Cegah Radikalisme, Pemkot Bandung Data Warga Pendatang

Operasi Simpatik Kependudukan Bandung

JABARTODAY.COM, BANDUNG — Guna mencegah radikalisme dan anarkisme, Pemerintah Kota (Pemkot) Bandung melalui Dinas Kependudukan dan Catatan Sipil (Disdukcapil) menggelar operasi simpatik.

Selain itu, operasis impatik kependudukan yang menyisir warga pendatang ini juga bertujuan tertib adminstrasi.

Pada pelaksanaannya, Disdukcapil Kota Bandung bekerja sama dengan aparat kewilayahan. Operasi terutama difokuskan kepada warga yang belum memiliki identitas kependudukan, khususnya warga pendatang.

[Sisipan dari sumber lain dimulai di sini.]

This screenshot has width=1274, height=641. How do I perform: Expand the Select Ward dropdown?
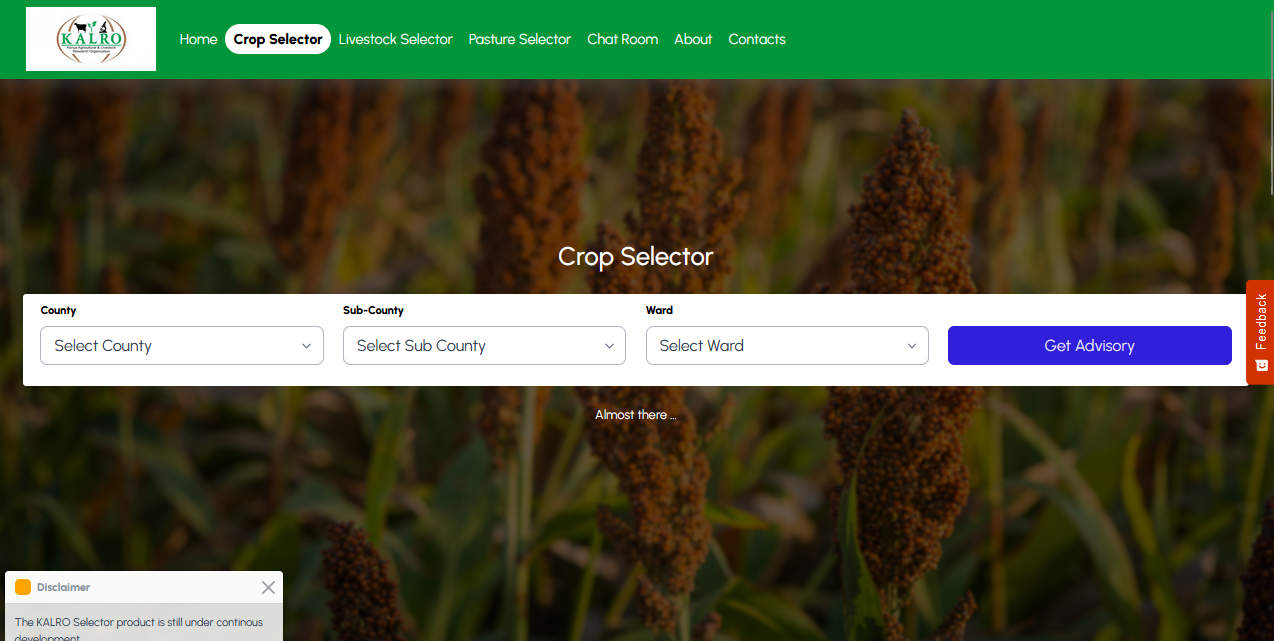click(x=787, y=346)
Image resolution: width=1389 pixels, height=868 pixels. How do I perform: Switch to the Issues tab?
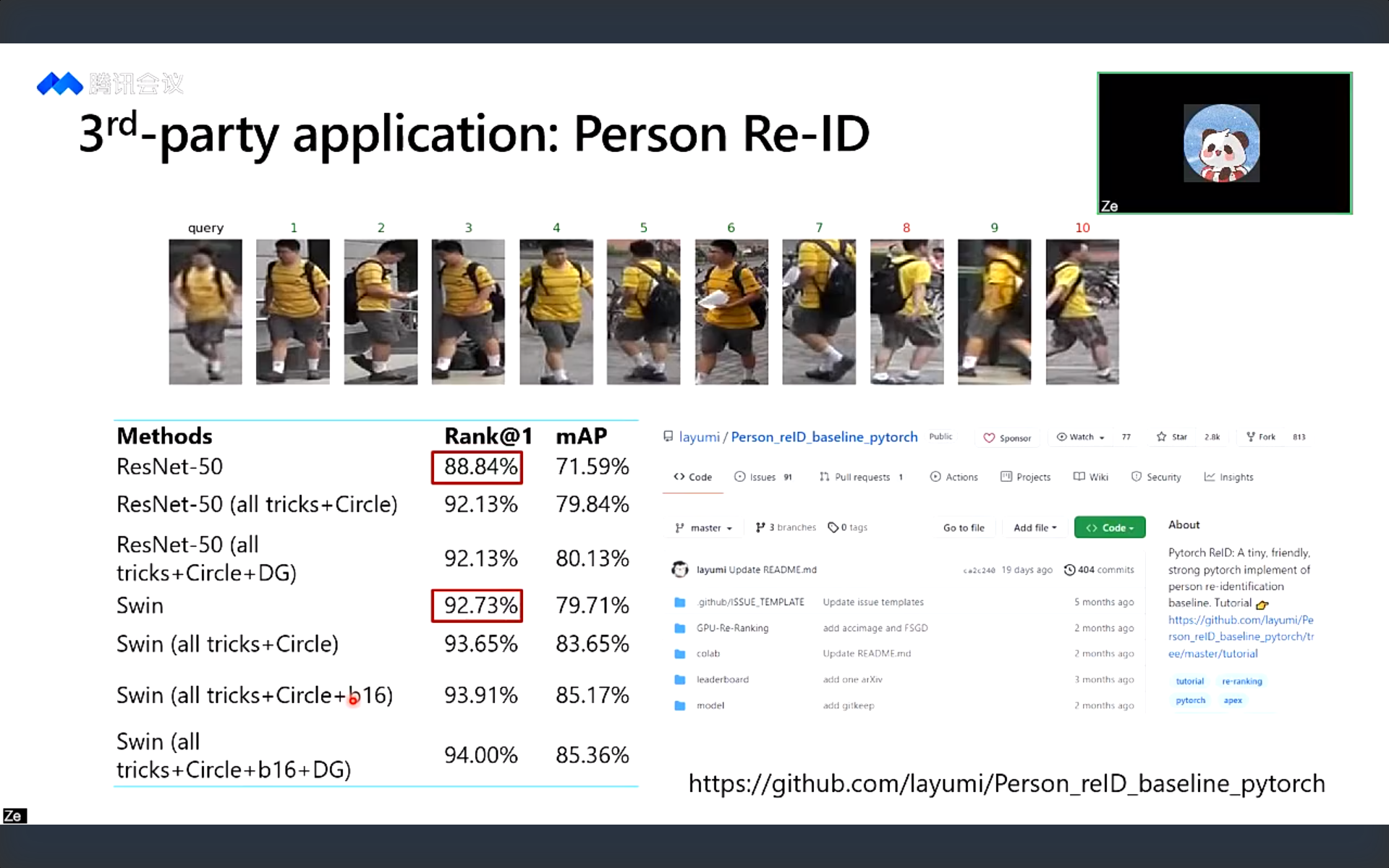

“Jangan sampai warga ini tidak terdata. Terutama lembaga masyarakat RT atau RW, yang penting identitas kependudukannya harus jelas. Upayanya memasifkan operasi simpatik tetap berjalan,” kata Sekretaris Kota Bandung, Uum Sumiati, Kamis (31/10/2019).

Uum mengungkapkan, berdasarkan data agregat, ada sekitar 70.000 warga luar yang tinggal di Kota Bandung. Namun dari jumlah tersebut, baru sekitar 8.000-an warga yang memiliki Surat Keterangan Tinggal Sementara (SKTS).

Berdasarkan arahan Polrestabes Bandung, kata Uum, dalam identifikasi para pengunjuk rasa beberapa waktu lalu, hanya sekitar 10 persen yang memiliki identitas. Sebagian besar belum berusia 17 tahun.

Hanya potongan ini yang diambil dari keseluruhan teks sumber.